Tuesday, 22 July 2025

Beach-stone Curlew – rare visitor Lakes Entrance

To the date of this post, from when one bird was first recorded at Port Albert in 2013 (1), Birdata has recorded a total of 122 Beach Stone-Curlew sightings on the Victorian and South Australian coast for this strictly coastal shorebird species, at only 12 locations and always for just one bird for each record.

Since 2013 there has been a relatively large number of Birdata BSC sighting records including a single bird appearing to take up residence in the Snowy River Estuary at Marlo in East Gippsland for a number of years between 2014 and 2018. During the same period there were a number of sightings in the west of the State near Apollo Bay and Cape Otway and even five records in South East South Australia near Port Macdonnell. 

At the time some of us pondered if the westerly sightings were either due to the Marlo bird ranging further west or a second bird present in Victoria during the same time period. 

Since 2018 there has been one bird recorded in SA in 2019, one near Cape Otway in 2021 with a gap until late 2024 when a bird was recorded at Mallacoota on the 1st of October, then one bird at Lakes Entrance on the 8th of November, which was most likely the Mallacoota bird ranging further west. There have been no more sightings of BSC recorded in Victoria to mid-July 2025.

The surprise Lakes Entrance visit prompted me to make a detailed assessment of the Birdata records to determine if during the 2014 – 2018 period we had just one or perhaps two BSC’s in Victoria. The assessment revealed overlapping dates in February and March 2014 that confirmed there were in fact two birds in Victoria at that time.

NOTE: You can left click on any photo to open a slide show of the photos free of text or a right click enables one photo at a time to be opened in a New Tab where an enlarged version can be viewed.

The following photos are of the Lakes Entrance bird which made a brief visit in November 2024.









Of course without being able to identify individual birds, or records more than one bird in different locations simultaneously, we cannot be sure exactly how many individual BSC's have visited Victoria since 2013. It is possible however and even likely that the bulk of the 122 records are for just two individual birds during the 2013 to 2018 period, and the four records since 2018 possibly include one or two additional birds. If so this makes visits to Victoria by BSC's very rare and therefore applying the term vagrants (2) to BSC's sighted in Victoria is justified.  
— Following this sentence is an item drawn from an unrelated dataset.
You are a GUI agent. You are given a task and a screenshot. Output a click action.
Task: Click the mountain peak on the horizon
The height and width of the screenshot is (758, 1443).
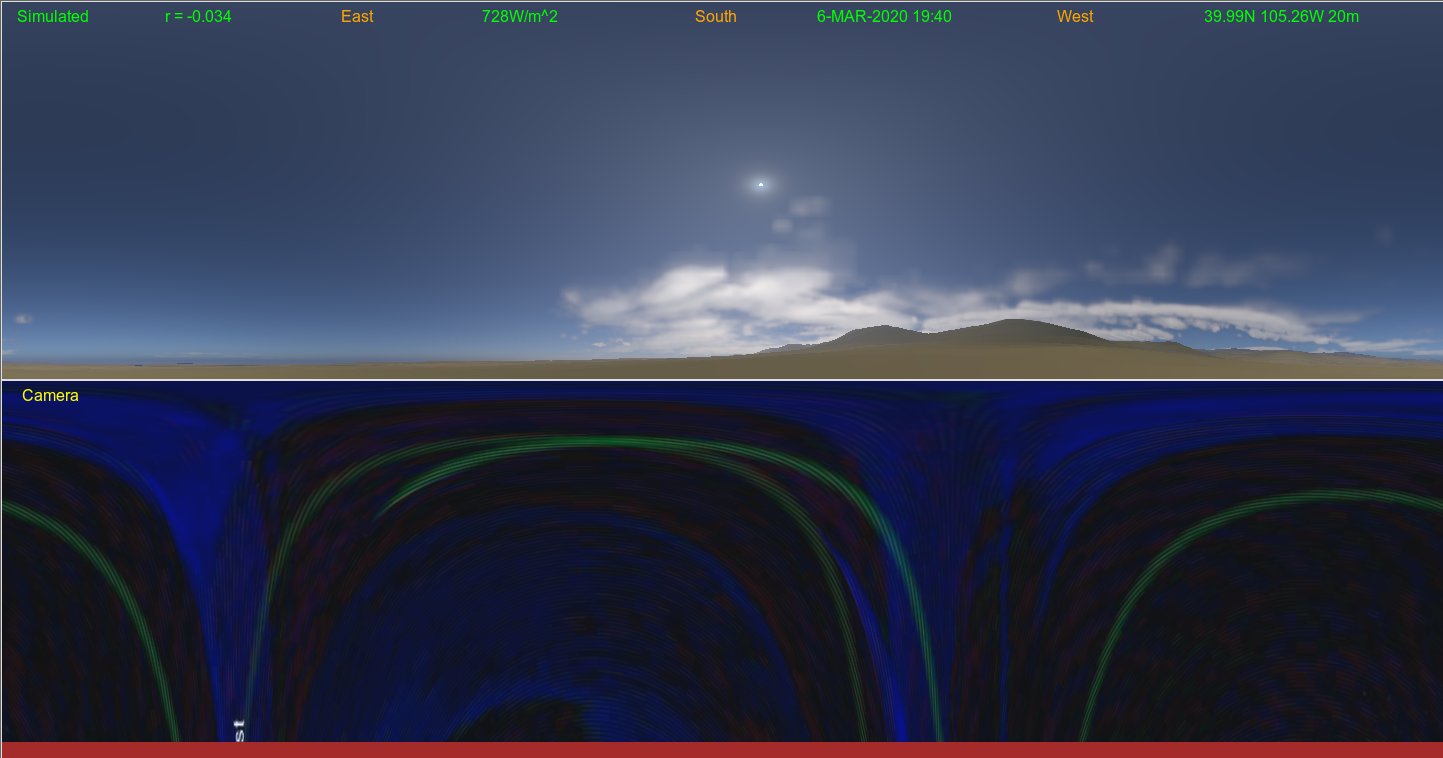click(x=1016, y=323)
More information on BSC’s - this link will take you to a 2021 Avithera post featuring three BSC’s in the Marshall’s Creek Reserve at Brunswick heads in northern NSW.

http://avithera.blogspot.com/2021/07/beach-stone-curlew.html


NOTES

(1) There may well have been unrecorded sightings or recorded sightings in other databases prior to 2013 – only Birdata, which includes eBird data imports up to 2022, has been searched for this post.

(2) Sean Dooley in his excellent book Anoraks to Zitting Cisticola defines a vagrant bird as “a bird that turns up in a region where it shouldn’t normally be”.